Rolfe's ideal approaches that of the Greek ephebe, and David--to judge
from how he was frequently represented in Renaissance art--was the primary
biblical justification for the Christian artist's sculpturally reclaiming
that figure. Two statues in particular have seized the gay imagination.
Donatello's bronze David (around 1430-1440) might have modeled for
Rolfe's fantasy; indeed, in "The Giant on Giant-Killing" (Fellow
Feelings, 1976), Richard Howard pays "Homage to the bronze
David of Donatello," asserting that the legendary giant was felled
not by the stones launched from the boy's slingshot, but by the sight of
his magnificent beauty ("No need for a stone! My eyes / were my only
enemy"); any adult male viewer of Donatello's rendering of post-pubescent
male beauty risks, by extension, suffering the same fate. Even more significant has been Michelangelo's seventeen-foot tall
sculpture of David in white marble (executed 1501-1504), epic in
proportion yet incandescent in hue. As Harold Norse notes in "Meditations
of the Guard at the Belle Arti Academy" (Carniverous Saint, 1977),
the statue is "read" differently by gay viewers than by heterosexual ones.

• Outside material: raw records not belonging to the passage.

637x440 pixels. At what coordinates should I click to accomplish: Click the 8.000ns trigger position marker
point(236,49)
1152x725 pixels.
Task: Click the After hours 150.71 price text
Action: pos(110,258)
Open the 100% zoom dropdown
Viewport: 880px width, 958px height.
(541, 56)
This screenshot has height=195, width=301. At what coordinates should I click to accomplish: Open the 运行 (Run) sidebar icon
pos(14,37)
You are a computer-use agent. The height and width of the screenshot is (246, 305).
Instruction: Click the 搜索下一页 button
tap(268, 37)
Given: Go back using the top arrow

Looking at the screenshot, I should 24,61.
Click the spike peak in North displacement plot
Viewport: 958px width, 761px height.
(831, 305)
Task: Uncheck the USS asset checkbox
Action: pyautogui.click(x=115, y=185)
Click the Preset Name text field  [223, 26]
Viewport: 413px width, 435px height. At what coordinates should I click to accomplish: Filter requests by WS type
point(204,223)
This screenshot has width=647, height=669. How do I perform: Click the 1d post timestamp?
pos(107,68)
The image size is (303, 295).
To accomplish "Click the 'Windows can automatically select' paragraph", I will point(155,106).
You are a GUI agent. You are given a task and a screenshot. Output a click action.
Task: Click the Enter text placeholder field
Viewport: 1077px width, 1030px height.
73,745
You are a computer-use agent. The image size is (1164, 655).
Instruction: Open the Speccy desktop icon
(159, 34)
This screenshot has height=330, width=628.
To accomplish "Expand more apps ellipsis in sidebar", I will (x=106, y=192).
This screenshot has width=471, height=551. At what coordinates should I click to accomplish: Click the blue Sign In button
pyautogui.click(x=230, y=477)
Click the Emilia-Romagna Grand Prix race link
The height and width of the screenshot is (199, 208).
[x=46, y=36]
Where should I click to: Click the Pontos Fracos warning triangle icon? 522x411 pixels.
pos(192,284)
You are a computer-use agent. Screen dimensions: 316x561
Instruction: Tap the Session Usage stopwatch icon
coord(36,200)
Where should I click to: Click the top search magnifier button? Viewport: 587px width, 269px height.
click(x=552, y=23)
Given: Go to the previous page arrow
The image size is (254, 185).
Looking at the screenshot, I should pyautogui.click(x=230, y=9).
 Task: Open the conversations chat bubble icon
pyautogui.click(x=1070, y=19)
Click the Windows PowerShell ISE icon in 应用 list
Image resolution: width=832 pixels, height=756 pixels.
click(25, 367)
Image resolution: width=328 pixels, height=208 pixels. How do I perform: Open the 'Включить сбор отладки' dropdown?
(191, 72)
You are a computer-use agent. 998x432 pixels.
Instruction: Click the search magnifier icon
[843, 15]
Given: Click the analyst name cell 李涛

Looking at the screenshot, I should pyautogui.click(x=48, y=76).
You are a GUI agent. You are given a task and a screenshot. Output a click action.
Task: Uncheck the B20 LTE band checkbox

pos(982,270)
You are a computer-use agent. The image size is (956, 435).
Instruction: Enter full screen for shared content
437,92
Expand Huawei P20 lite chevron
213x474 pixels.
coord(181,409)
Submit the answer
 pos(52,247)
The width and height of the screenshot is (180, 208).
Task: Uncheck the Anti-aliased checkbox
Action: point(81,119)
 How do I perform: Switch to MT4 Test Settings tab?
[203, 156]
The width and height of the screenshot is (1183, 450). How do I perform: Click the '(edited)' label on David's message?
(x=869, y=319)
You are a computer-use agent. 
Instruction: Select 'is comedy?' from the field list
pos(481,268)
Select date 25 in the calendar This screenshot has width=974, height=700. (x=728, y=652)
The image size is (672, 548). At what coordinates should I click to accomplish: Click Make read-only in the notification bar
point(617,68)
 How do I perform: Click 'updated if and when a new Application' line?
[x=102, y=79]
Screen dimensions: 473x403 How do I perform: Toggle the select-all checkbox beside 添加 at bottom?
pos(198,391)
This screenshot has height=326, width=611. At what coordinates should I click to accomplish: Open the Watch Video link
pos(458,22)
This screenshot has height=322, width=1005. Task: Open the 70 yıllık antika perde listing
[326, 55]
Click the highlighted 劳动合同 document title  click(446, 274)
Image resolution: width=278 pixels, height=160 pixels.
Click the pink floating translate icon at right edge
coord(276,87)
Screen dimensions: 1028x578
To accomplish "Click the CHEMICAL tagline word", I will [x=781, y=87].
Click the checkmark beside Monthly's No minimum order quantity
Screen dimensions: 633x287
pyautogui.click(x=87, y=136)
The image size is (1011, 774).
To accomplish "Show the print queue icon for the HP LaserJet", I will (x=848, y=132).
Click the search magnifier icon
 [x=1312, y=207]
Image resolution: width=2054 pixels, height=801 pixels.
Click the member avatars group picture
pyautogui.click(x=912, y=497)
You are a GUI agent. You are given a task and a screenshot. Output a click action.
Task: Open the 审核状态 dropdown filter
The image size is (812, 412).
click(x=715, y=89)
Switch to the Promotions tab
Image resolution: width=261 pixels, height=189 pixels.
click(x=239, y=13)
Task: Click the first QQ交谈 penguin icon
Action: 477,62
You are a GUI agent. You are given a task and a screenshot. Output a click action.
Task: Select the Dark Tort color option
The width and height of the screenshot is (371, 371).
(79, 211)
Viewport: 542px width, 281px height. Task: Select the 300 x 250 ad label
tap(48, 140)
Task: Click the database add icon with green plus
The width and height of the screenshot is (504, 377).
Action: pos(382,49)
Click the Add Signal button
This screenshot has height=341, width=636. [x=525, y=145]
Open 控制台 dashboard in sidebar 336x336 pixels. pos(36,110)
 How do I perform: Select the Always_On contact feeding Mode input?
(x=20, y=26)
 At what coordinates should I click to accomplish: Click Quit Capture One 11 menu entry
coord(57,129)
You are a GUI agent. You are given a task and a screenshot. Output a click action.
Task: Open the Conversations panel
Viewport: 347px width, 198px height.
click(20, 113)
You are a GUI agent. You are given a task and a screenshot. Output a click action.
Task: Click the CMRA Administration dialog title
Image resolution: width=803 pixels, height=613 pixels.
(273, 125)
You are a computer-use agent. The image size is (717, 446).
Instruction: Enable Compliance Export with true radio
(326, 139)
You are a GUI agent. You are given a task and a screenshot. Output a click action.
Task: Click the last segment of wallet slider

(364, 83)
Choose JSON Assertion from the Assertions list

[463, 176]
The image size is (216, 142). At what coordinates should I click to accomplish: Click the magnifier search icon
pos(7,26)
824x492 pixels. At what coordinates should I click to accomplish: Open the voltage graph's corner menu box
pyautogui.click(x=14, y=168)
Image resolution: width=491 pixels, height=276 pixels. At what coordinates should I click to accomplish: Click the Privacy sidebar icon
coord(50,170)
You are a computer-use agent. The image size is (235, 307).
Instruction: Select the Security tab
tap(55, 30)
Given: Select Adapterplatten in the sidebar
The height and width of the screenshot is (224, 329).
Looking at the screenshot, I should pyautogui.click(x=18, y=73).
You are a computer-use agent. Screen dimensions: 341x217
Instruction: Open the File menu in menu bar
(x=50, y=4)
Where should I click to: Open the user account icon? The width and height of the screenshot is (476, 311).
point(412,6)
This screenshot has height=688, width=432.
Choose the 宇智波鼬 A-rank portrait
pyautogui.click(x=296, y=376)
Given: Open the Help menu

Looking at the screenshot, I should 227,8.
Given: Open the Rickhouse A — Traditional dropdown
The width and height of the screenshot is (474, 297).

In his "Unfinished Sculpture" (The Young Sailor and Other Poems,
1986), Luis Cernuda tries to imagine the relationship that existed between
Michelangelo and his model that resulted in David's features being so
lovingly drawn; the creation of the statue, the poem suggests, must have
involved the model-speaker's being called to life in a love relationship
with the sculptor simultaneous with the statue's form emerging from the
block of stone. So powerful is Michelangelo's image, in fact, that it has become the
Western world's most pervasive symbol of male beauty and one of the
staples of gay popular culture. Art critic Michael Bronski's recollection
of the reproductions of Michelangelo's David that were displayed in
many gay men's homes in the 1950s suggests how completely the image has
been claimed by the gay community. "The Davids [sic] were not just
erotically pleasing pieces of inexpensive art," he writes; "they were also
signals to visitors in the know that the homeowners were homosexual,
functioning as a kind of aesthetic morse code of sexual identity." That
code operates even more effectively when signaling an invitation to engage
in male eros. In Alan Hollinghurst's Swimming-Pool Library (1988), the
protagonist enters a theater whose front window had been "painted over
white but with a stencil of Michelangelo's David stuck in the middle," an
indication that homosexual activity was allowed on the premises; and, at
one point in the late 1970s, Manhattan's David Cinema, a pornographic
movie house, screened a film titled Michael, Angelo and David. So completely has the gay community identified with the erotic element
of Michelangelo's David that its image was used to market a brand
of amyl nitrate in the late 1970s and early 1980s, and verbal reference to
the statue has served as effective a purpose as its visual reproduction.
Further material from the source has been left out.